El
24 de agosto de 1988 un grupo de amigos pasamos la noche en un prado
cerca de Sisterna, Asturias, a la orilla del arroyo Pedracos. Aquel
día habíamos hecho la compra en Degaña y luego, con las mochilas a
cuestas, caminado por la carretera hacia el oeste. Subimos la Collada
del Tablado. Allí se veían laderas peladas por los incendios, cubiertas de matorral, pero en el fondo del valle la carretera discurría
entre castaños y bosques de frondosas.

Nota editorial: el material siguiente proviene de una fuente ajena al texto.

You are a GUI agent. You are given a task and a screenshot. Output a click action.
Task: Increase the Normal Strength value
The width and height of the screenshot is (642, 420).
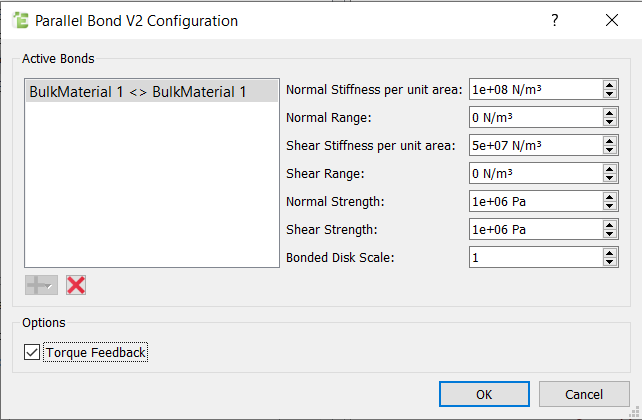[x=609, y=198]
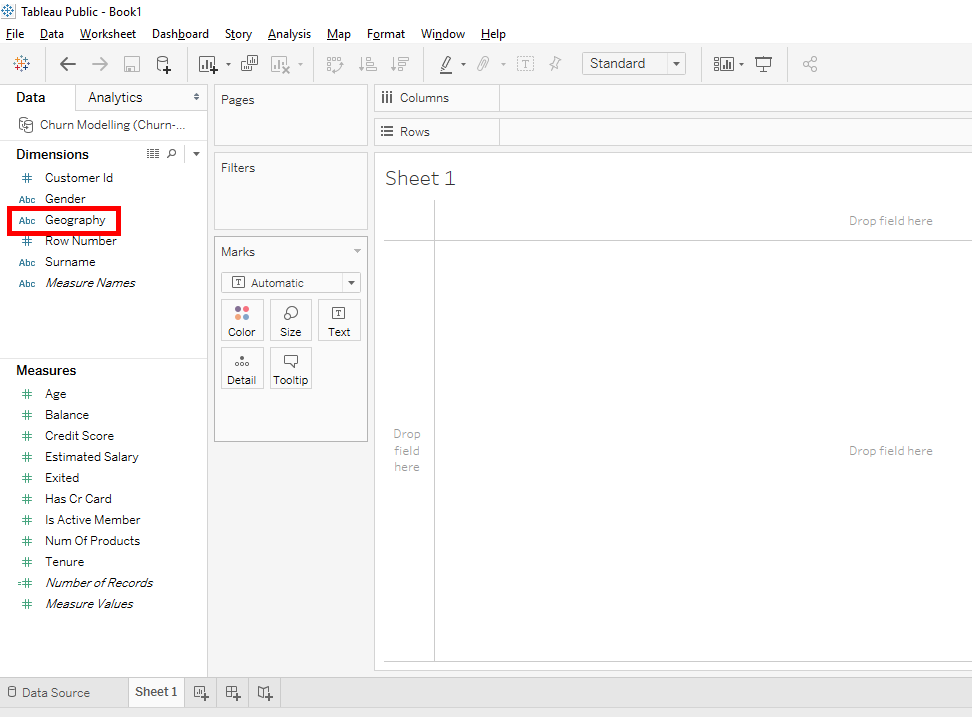
Task: Open the Analysis menu
Action: pyautogui.click(x=289, y=34)
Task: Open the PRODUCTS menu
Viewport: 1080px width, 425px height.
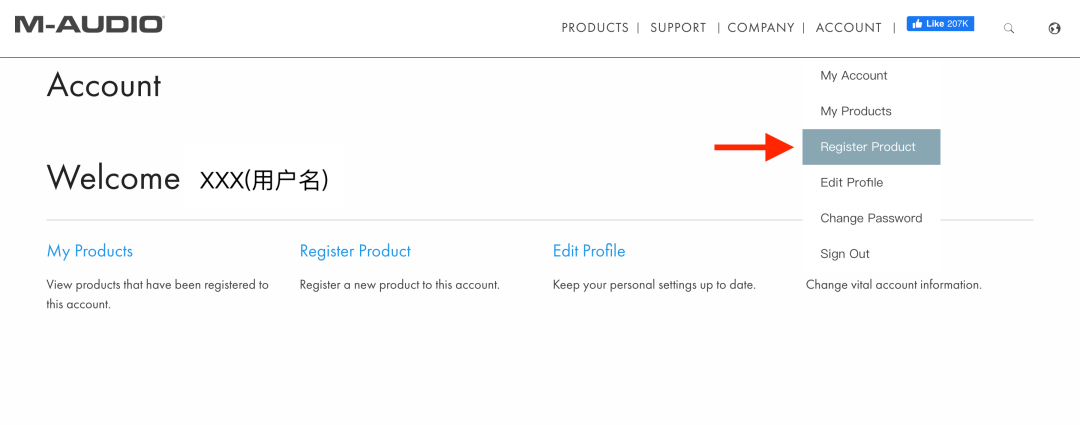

En Sisterna encontramos a una
pareja joven que hablaba a sus niños en catalán: desde la otra punta del país habían regresado al pueblo de los abuelos a pasar las
fiestas.
El
prado ofrecía todo lo que se necesita para dormir como un rajá al
aire libre: suelo de hierba donde tender los sacos, árboles bajo los
que refugiarse en el caso de que lloviera, agua y la camaradería de
los que hacen el camino juntos.
Yo
creo que me quedé dormido de un tirón. Si la luna tenía halo o
eran visibles los cráteres del Mar de la Serenidad no es un asunto
que me quitara el sueño. Tampoco vi que surcara el cielo la estela
de ningún meteorito. De todos modos, si hubiera visto una estrella
fugaz, no se me habría ocurrido qué deseo pedirle, aparte de estar allí.